■ **Required tasks**
- 1) In the news report on the IAEA's Iran investigation, what date did Iran agree to implement the five transparency steps by?
- 2) Retype part of the news report on the IAEA's Iran investigation, beginning at the words "Tuesday 16 September" and stopping after "the IAEA's concerns.".
- 3) Write what comes next in the news report about the IAEA's Iran investigation, picking up after its final sentence.

■ **Selected text**
........

Tuesday 16 September 2014

Iran N-dialogue not to continue endlessly: IAEA

Reuters

Vienna: A UN nuclear agency investigation into suspected atomic bomb research by Iran will not be an "endless process", its chief said on Monday, pressuring Tehran to step up cooperation with the long-stalled probe.

Three weeks after Iran failed to meet a deadline for providing requested information to the International Atomic Energy Agency, Director General Yukiya Amano said Tehran needed to do much more to address the IAEA's concerns.

In line with the findings of a confidential IAEA report earlier this month, he said Iran had not carried out two of the five transparency steps it had agreed to implement by August 25.

Lack of progress in the IAEA investigation could further complicate efforts by six world powers to negotiate a resolution to the wider, decade-old dispute with Iran over its nuclear work and persuade it to curb it in exchange for a gradual ending of sanctions.

"Iran needs to be as transparent as possible to clarify these issues," Amano told a news conference.

........

■ **Provided material**
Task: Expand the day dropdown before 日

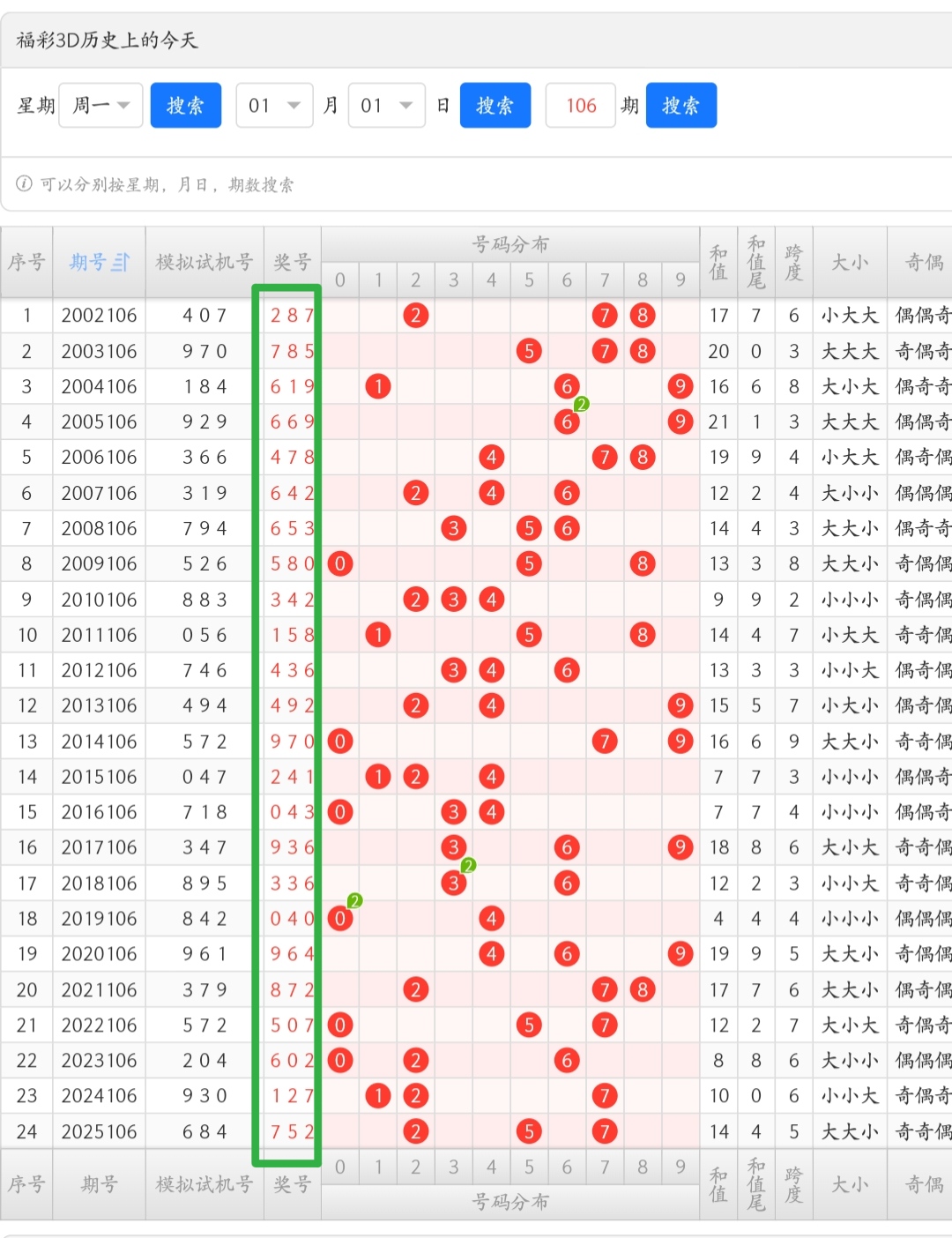Action: click(386, 106)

........

■ **Answers**
- 1) August 25.

- 2)
Tuesday 16 September 2014

Iran N-dialogue not to continue endlessly: IAEA

Reuters

Vienna: A UN nuclear agency investigation into suspected atomic bomb research by Iran will not be an "endless process", its chief said on Monday, pressuring Tehran to step up cooperation with the long-stalled probe.

Three weeks after Iran failed to meet a deadline for providing requested information to the International Atomic Energy Agency, Director General Yukiya Amano said Tehran needed to do much more to address the IAEA's concerns.

- 3)
The UN agency would give an impartial and factual assessment to its 35-nation board on what the IAEA calls the possible military dimensions of Iran's nuclear programme when it has a "good understanding of the whole picture", he said.

The investigation could be carried out within a "reasonable timeline" if Iran cooperated with the IAEA, he said, suggesting it could be done in roughly 15 months or less.

"This is not an endless process," the veteran Japanese diplomat said.

Unaddressed issues
Western diplomats say the IAEA at some stage would probably produce an assessment even if Iran - which denies it is seeking a nuclear weapons capability - were to stonewall the UN agency, although it would be based on incomplete information.

The two issues that have not yet been addressed by Iran under a cooperation pact with the IAEA are alleged experiments on explosives that could be used for an atomic device and also studies related to calculating nuclear explosive yields.

Amano earlier on Monday told the IAEA's governing board that Iran had "begun discussions" with the IAEA on these topics but he gave no details.

He further said the UN agency had also asked Iran to propose future transparency steps to help advance the investigation, but that it had yet to do so.

In 2011, the IAEA published a report that included intelligence indicating Iran had a nuclear weapons research programme but halted it in 2003 when it came under increased international pressure.